Reconhecemos que o momento é difícil, mas a Frente Comum de Sindicatos da Administração Pública é parte integrante da solução e, por isso, não pode aceitar nem mais uma medida de retirada de rendimentos aos trabalhadores a par da ausência total de esclarecimentos por parte do Governo quanto à adoção de medidas relativas aos serviços públicos.

Frente Comum

No dia em que se conhecem alegadas medidas de apoio aos trabalhadores, o governo opta por determinar que, durante o período das férias escolares, os trabalhadores que prestem apoio à família têm as faltas justificadas, mas com perda total de rendimentos (com exceção dos que têm filhos a frequentar as creches). Legalizando a prática ilegal de centenas de empresas, o governo dita que para que continuem a receber o seu salário os trabalhadores sejam forçados a gozar férias, tal como ditam as mais agressivas práticas patronais.

Esta medida é inaceitável! Exigimos a justificação destas faltas para todos os que têm de prestar este apoio à família sem perda de remuneração!

Acresce que, após sucessivos pedidos urgentes de reunião à Ministra para discutir os problemas que estes trabalhadores – os mesmos que estão na linha da frente do combate à pandemia – estão a enfrentar diariamente e esta nem sequer se digna a responder.

Mais uma vez, e em violação da Constituição e da Lei, é lançado um despacho que dispõe sobre as condições de trabalho sem que sejam ouvidos os sindicatos e os trabalhadores.

Nos termos do Despacho n.º 3614-D/2020, de 23 de março, é reiterado que o trabalhador em regime de teletrabalho tem os mesmos direitos, deveres e obrigações dos restantes trabalhadores, sendo-lhe garantida a igualdade de tratamento, mas:

  • subvertendo a disposição legal o subsídio de alimentação é apresentado como «compensação» e não como um direito (contra as orientações emitidas pela DGAEP).
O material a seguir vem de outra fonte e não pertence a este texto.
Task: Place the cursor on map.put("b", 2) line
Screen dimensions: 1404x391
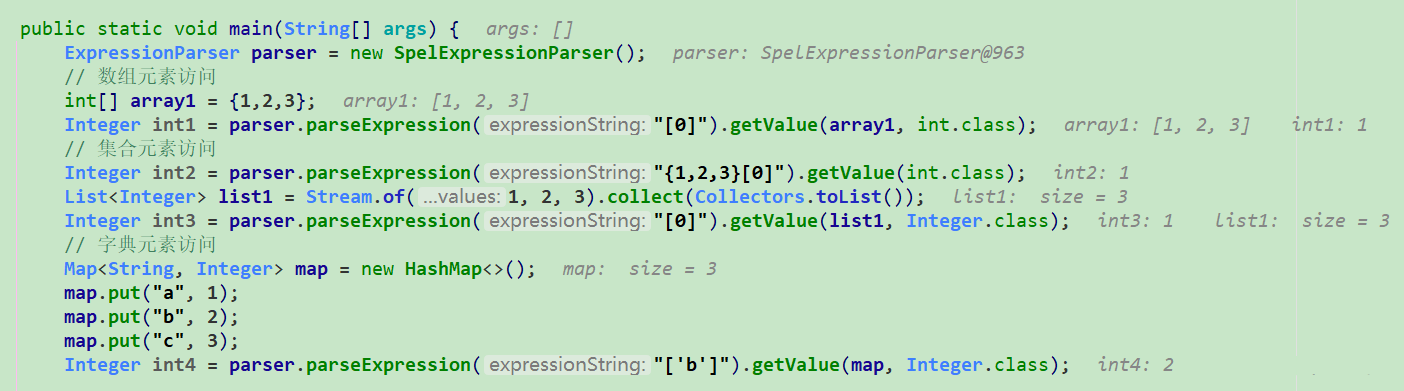Action: (x=151, y=317)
Por outro lado, estabelece-se que, caso o empregador público não disponibilize os meios necessários, deve o trabalhador assegurar os meios de teletrabalho:

  • isso é inadmissível. Não se pode exigir que os trabalhadores tenham os meios informáticos para prestar o seu trabalho à distância, quando nem sequer estão previstas formas de compensação do trabalhador pelo aumento dos gastos inerentes (internet, comunicações, eletricidade, etc)
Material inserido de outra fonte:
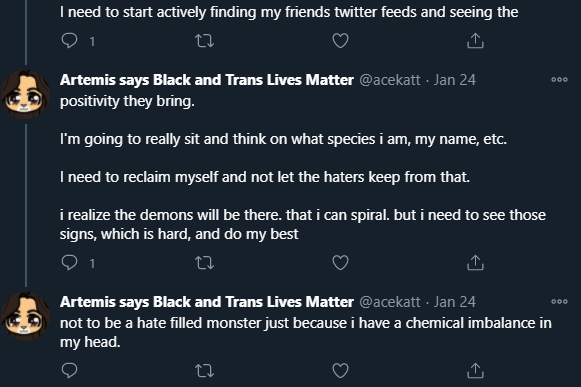Reply to the 'friends twitter feeds' tweet

(69, 40)
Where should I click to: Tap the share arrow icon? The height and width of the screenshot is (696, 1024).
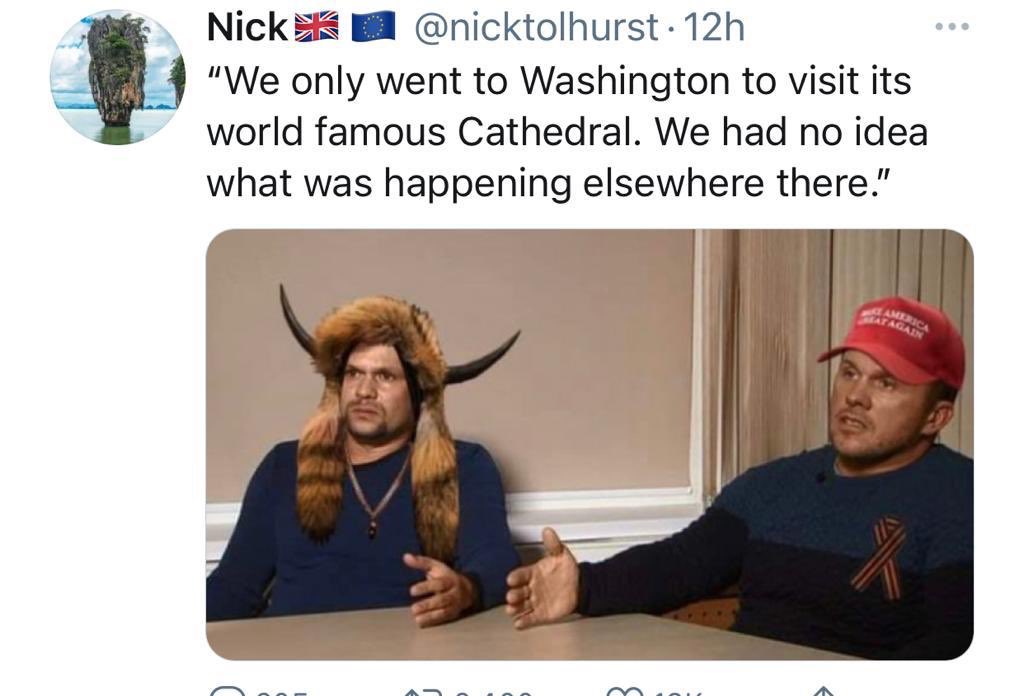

Quanto à possibilidade de alteração de horários, a Frente Comum sublinha que tem de ser garantido que os descansos obrigatórios são cumpridos e o pagamento da totalidade da remuneração - mesmo nos casos de redução de horário - atendendo a que esta não se deve a motivos imputáveis ao trabalhador.

O Despacho permite ainda a imposição de uma série de condições, no caso de trabalho presencial, que significam a mobilidade desregrada, alteração de funções, alteração de local ou entidade empregadora, a polivalência de funções, alteração dos horários de trabalho, o recurso a banco de horas e adaptabilidade de horários das condições de trabalho, situação que só seria aceitável mediante o acordo do trabalhador e abrangendo situações limite em que não houvesse alternativa.  A redação do Despacho quanto a esta matéria, a manter-se, significa atribuir poderes absolutamente discricionários ao dirigente máximo de serviço, e sem definição de limites. 
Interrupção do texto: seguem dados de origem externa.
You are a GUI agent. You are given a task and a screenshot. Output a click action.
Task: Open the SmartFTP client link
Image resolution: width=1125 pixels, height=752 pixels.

Subsistem ainda os vários problemas que a Frente Comum tem denunciado, aos quais acrescem situações de despedimentos de trabalhadores com vínculos precários, designadamente, trabalhadores a recibos verdes.

A situação de surto epidémico não pode ser um pretexto para mais ataques aos trabalhadores. Sem serviços públicos de qualidade e sem direitos não há futuro!